Arda Güler, Türkiye’nin yurt dışına gönderdiği en değerli futbolcu oldu. Ağabeylerini solladı, geçti. Daha fazlasını yapan çıkar mı, bilinmez.
Onu herkes Fenerbahçeli Arda olarak konuşuyor değil mi? Hikaye burada başlamıyor.
Arda Güler, Fenerbahçe’deki performansı ile Avrupa’nın en iddialı ekiplerinin radarına girse de, onu keşfeden, yetiştiren ve bu seviyeye gelmesinde emeği olan Gençlerbirliği Kulübü’dür.
Ankaralıyım. Altındağ düşük ve orta gelirli ailelerin oturduğu bir ilçedir. Alışveriş, mahalle pazarından yapılır. Domatesin ve biberin iyisi değil, ucuzu tercih edilir. Koleje değil, en yakın devlet okuluna gidilir.

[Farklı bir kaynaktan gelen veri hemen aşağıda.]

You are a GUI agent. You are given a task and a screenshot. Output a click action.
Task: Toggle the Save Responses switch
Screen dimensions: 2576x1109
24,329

Arda’nın doğup büyüdüğü bu ilçede insanların ulaşmak istedikleri hayalleri vardır. Ayrıcalıklı olmak ve yeni ufuklara yelken açmak için yetenek ve şans gerekir. Tabii bir de bunları değerlendirecek ortam.

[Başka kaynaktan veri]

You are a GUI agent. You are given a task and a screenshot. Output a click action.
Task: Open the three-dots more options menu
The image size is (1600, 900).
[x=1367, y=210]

Arda, 9 yaşında Türkiye’nin alt yapıya en çok önem veren kulübü Gençlerbirliği’nin kapısından girdi. Efsane başkan, rahmetli İlhan Cavcav’ın tedrisatına yani. Babası Ümit Bey, futbol ile eğitim arasında kararsız kalmıştı. Şansını futboldan yana kullandı.

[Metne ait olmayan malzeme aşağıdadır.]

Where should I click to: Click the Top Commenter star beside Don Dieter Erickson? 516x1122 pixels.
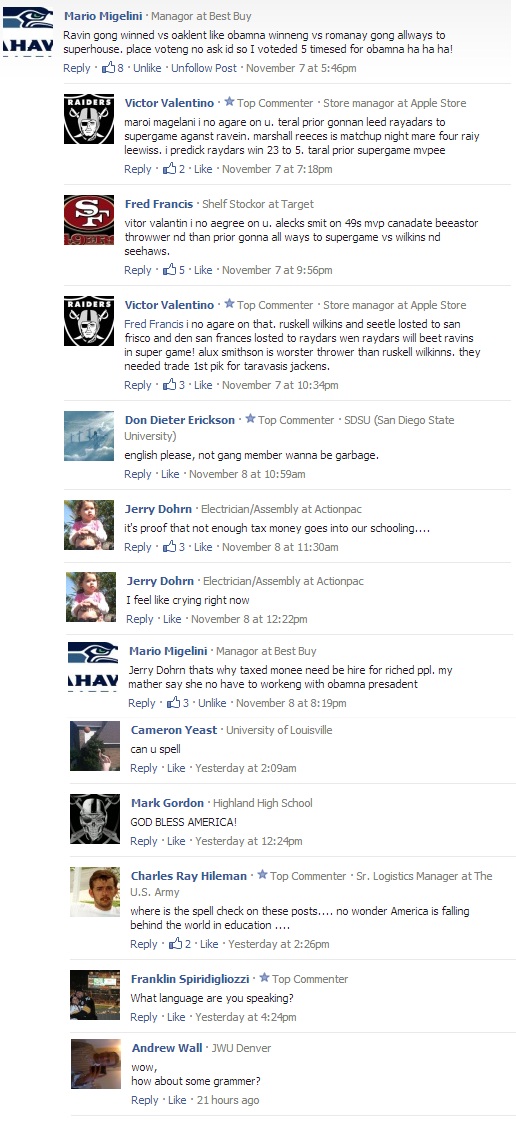tap(250, 419)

Cılız ve ürkek, ancak idealleri olan bir çocuktu. Mahalle maçında bacak arası atar, arkadaşlarını yana yatırırdı. Fakat iyi ellere emanet edilmişti. Ankara 19 Mayıs Stadı’nda, Gençlerbirliği’nin maçlarında top toplayıcı olarak tattı ilk lig heyecanını. Yani “iki buçukluk” olmuştu. Tıpkı bir zamanların efsanesi, ağabeyi Arda Turan gibi. Şimdi onun da rotası İspanya oldu. Dilerim kaderi benzemesin.
Aman evlat, dikkat
Ali Koç çarşamba günü yaptığı açıklamada biraz gergin, biraz buruktu. Arda’yı kaybettiği için mi, yoksa daha fazla gelir elde edemediği için mi bilemem. Oysa bu çocuğu 2019 yılında 150 bin liraya almıştı Fenerbahçe’ye. Sonuçta kabul etmek gerekir ki, Arda, Fenerbahçe’deki misyonunu başarıyla tamamlamıştır.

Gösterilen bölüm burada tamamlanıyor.